Like so many other things related to the Grateful Dead, though, the
archive is largely the product of happenstance, not design. Early on,
the band hired a veteran of the Acid Tests, Eileen Law, as a liaison
to its fans, and she made a point of preserving what other musical
groups of the era would have considered ephemera.
"Eileen saved everything and was extremely methodical," said Dennis
McNally, author "A Long Strange Trip: The Inside History of the
Grateful Dead" and the band's longtime publicist. "She began as the
ministering mother to all Deadheads, the voice on the answering
machine, but she became the keeper of stuff, and that all this
marvelous material is there is to her credit."
After Jerry Garcia, a founder of the band and its lead guitarist,
died in 1995, the group gradually wound down its business affairs, a
process that lasted well into the next decade. Fredric Lieberman,
chairman of the music department at the Santa Cruz campus, had
traveled with the band and worked with Mickey Hart, one of the band's
drummers, on some projects, including a pair of books. He was aware
of the extent of the material Ms. Law had collected and thought that
scholars would find it useful if it could be preserved.

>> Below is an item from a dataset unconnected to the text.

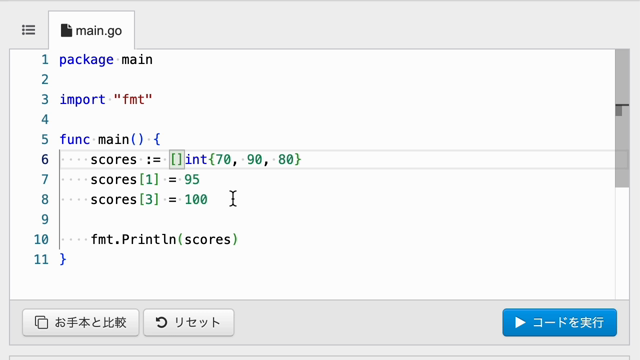Click the copy icon on compare button
The image size is (640, 360).
(x=41, y=322)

"It was taking up a lot of space in a storage area in Marin, and it
looked like they were just going to throw it away," Mr. Lieberman
said. "I basically said that I didn't care where the archive went so
long as it was maintained and not dispersed. Mickey thought first of
the Library of Congress, since he's on the board there, but given all
the other things they have to do, their budget didn't seem conducive
to the kind of cataloging that was going to be required."
Other universities besides Santa Cruz were also contacted and
expressed interest in the archive, among them Stanford. But in the
end band members decided they "wanted to go to a public institution
because the whole idea of it being public and free was important to
them," said Christine Bunting, the director of special collections
and archives at the Santa Cruz university's library.
What remains unclear, however, is to what extent, the archive will be
able to make available what is probably the band's most valuable
asset: its own recordings of three decades of live shows.
"We're not going to be doing anything that people haven't heard
anywhere else," Ms. Bunting said. "That doesn't mean people can't
come here and listen, because we will have music playing. But we're
not competing with their business."
The university is now engaged, though, in digitizing much of the
other material, including documents and photographs. The plan is to
make as much as possible available online through what is being
called Virtual Terrapin Station, a name taken from a 1977 album,
where Deadheads past and future not only can come to look but also
can donate items and ideas of their own.
"I always knew what this was worth the artwork, the guest lists and
all the other things the crew brought back from the road," Ms. Law
said in a telephone interview. "It was just something that came
naturally to me. People in the office would say, 'We don't need this
stuff, get rid of it,' and instead I would hide it all. So I'm just
so happy that it has found a home, the right home."